### Activity list
1 > In the breast cancer screening abstract, list every abbreviation that is defined in parentheses, along with the term it stands for.
2 > Write the next part of the breast cancer screening abstract, picking up after its last sentence.

### Document excerpt
***

J Clin Oncol. 2024 Feb 29:JCO2300295. doi: 10.1200/JCO.23.00295. Online ahead of print.

ABSTRACT

PURPOSE: Family history (FH) and pathogenic variants (PVs) are used for guiding risk surveillance in selected high-risk women but little is known about their impact for breast cancer screening on population level. In addition, polygenic risk scores (PRSs) have been shown to efficiently stratify breast cancer risk through combining information about common genetic factors into one measure.

METHODS: In longitudinal real-life data, we evaluate PRS, FH, and PVs for stratified screening. Using FinnGen (N = 117,252), linked to the Mass Screening Registry for breast cancer (1992-2019; nationwide organized biennial screening for age 50-69 years), we assessed the screening performance of a breast cancer PRS and compared its performance with FH of breast cancer and PVs in moderate- (CHEK2)- to high-risk (PALB2) susceptibility genes.

***

### Provided material
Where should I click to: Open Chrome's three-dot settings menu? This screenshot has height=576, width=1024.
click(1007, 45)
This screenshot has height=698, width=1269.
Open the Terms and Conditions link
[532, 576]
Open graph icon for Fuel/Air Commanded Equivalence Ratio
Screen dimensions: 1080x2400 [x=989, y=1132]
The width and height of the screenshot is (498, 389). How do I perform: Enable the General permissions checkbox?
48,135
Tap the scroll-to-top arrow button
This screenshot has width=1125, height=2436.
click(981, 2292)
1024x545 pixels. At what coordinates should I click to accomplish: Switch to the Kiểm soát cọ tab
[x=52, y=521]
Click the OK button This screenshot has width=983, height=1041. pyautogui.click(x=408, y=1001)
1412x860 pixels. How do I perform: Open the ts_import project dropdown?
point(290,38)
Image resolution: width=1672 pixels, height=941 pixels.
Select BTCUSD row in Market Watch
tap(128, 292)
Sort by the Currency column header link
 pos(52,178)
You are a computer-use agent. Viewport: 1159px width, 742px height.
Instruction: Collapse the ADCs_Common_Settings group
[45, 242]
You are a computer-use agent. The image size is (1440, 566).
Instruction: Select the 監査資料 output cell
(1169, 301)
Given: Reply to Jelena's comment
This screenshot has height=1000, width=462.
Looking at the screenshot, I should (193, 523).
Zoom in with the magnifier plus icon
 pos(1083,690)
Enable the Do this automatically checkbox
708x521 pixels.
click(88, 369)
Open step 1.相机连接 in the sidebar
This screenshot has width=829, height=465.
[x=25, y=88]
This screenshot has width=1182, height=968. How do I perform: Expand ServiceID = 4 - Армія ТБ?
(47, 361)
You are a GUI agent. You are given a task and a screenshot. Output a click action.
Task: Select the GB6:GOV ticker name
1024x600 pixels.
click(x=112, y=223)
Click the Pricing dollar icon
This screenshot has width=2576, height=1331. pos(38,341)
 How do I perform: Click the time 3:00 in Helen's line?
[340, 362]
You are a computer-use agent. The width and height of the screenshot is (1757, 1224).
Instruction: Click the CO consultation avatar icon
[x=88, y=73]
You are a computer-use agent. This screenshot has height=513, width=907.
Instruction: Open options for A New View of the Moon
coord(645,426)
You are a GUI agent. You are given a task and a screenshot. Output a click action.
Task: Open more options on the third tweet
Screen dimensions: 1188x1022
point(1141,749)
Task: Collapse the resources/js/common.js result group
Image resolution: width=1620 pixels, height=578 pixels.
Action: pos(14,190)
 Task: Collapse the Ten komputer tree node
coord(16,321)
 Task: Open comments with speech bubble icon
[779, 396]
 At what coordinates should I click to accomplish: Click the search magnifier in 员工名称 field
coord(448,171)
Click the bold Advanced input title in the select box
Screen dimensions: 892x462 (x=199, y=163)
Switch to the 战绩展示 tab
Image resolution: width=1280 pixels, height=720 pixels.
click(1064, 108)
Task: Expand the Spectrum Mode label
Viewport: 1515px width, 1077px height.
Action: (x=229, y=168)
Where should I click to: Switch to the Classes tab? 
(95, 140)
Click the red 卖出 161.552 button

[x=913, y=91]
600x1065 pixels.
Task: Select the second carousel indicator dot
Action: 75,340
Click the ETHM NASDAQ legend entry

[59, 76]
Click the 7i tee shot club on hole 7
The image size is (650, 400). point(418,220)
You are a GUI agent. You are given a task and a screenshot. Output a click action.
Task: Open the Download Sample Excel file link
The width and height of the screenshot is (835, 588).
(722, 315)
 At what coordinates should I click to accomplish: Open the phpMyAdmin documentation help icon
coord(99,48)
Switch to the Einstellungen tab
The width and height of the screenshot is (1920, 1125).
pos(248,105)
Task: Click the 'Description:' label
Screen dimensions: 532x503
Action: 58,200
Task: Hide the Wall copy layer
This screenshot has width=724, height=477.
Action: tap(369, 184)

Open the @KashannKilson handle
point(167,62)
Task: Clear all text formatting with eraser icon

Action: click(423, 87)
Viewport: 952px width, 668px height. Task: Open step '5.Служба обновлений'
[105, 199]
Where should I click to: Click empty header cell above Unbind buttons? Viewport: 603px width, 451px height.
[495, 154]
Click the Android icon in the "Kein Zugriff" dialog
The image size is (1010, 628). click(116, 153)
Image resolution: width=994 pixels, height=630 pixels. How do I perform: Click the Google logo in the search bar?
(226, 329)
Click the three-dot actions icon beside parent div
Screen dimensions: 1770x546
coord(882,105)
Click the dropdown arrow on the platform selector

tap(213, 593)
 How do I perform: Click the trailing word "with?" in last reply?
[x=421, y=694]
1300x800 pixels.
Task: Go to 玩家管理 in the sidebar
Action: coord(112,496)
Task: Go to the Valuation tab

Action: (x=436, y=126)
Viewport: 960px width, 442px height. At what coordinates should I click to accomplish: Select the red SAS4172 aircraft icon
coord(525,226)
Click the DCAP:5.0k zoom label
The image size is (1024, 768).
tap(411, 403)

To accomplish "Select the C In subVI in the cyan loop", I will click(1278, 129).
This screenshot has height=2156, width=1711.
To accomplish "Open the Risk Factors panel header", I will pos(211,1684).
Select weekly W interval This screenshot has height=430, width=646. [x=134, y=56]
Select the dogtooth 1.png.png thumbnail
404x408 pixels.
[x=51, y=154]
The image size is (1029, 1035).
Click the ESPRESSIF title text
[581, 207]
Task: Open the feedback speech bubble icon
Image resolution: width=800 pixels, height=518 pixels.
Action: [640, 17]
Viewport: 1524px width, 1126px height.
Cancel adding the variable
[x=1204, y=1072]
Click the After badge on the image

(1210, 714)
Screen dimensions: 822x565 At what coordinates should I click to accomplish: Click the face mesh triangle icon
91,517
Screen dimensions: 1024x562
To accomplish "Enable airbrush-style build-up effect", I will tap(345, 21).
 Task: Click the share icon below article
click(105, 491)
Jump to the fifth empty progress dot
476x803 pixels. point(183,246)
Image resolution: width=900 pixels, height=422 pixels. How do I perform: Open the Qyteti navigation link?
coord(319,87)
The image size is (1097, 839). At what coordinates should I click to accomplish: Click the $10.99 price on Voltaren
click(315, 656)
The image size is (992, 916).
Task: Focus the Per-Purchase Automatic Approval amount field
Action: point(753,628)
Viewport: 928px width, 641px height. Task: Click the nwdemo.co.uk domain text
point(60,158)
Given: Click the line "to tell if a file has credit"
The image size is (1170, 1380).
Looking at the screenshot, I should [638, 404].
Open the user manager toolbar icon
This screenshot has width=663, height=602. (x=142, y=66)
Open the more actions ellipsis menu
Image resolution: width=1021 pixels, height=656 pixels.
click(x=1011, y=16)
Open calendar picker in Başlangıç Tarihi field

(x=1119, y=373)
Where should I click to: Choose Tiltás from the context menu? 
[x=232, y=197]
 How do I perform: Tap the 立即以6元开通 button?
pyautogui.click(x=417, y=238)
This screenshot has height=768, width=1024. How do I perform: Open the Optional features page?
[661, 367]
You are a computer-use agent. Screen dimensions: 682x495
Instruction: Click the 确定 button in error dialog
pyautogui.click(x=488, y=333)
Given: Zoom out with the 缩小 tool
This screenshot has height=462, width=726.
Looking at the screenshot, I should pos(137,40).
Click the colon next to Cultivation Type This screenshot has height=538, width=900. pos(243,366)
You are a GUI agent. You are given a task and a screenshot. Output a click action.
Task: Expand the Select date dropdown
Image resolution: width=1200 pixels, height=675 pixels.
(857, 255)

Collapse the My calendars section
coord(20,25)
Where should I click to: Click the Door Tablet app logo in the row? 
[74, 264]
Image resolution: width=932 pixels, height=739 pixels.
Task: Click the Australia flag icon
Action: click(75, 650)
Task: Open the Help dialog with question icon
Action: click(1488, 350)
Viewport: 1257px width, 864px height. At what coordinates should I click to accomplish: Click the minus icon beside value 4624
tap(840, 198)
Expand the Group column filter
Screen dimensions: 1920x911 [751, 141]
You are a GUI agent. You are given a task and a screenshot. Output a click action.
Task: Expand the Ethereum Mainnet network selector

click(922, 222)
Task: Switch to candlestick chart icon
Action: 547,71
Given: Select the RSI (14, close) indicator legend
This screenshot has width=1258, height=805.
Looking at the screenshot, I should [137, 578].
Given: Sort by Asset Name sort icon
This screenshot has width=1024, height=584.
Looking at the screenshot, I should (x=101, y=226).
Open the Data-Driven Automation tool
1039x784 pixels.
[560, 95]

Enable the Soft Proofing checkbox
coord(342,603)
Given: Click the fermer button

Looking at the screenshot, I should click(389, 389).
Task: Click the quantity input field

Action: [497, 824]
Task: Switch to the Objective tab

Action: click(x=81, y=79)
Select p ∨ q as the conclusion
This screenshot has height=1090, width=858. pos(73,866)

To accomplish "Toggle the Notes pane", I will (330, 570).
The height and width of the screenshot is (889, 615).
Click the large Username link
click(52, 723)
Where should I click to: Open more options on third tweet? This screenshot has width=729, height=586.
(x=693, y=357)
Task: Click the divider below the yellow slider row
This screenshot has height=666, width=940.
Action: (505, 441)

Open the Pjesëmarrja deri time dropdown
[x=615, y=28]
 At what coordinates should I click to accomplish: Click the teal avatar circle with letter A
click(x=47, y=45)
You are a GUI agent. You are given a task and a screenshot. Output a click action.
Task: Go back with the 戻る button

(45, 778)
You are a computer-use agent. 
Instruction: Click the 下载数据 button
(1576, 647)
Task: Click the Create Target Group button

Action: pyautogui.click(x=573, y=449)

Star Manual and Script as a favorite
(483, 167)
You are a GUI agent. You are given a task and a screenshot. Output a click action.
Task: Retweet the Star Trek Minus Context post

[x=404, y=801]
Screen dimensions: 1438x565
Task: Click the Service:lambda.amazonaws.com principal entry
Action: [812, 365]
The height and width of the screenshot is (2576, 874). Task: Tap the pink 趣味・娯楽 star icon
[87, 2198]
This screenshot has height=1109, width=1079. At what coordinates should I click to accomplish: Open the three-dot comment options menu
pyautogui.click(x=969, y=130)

***

### Your responses
1 >
FH: family history
PVs: pathogenic variants
PRSs: polygenic risk scores

2 >
RESULTS: Effect sizes for FH, PVs, and high PRS (>90th percentile) were comparable in screening-aged women, with similar implications for shifting age at screening onset. A high PRS identified women more likely to be diagnosed with breast cancer after a positive screening finding (positive predictive value [PPV], 39.5% [95% CI, 37.6 to 41.5]). Combinations of risk factors increased the PPVs up to 45% to 50%. A high PRS conferred an elevated risk of interval breast cancer (hazard ratio [HR], 2.78 [95% CI, 2.00 to 3.86] at age 50 years; HR, 2.48 [95% CI, 1.67 to 3.70] at age 60 years), and women with a low PRS (<10th percentile) had a low risk for both interval- and screen-detected breast cancers.

CONCLUSION: Using real-life screening data, this study demonstrates the effectiveness of a breast cancer PRS for risk stratification, alone and combined with FH and PVs. Further research is required to evaluate their impact in a prospective risk-stratified screening program, including cost-effectiveness.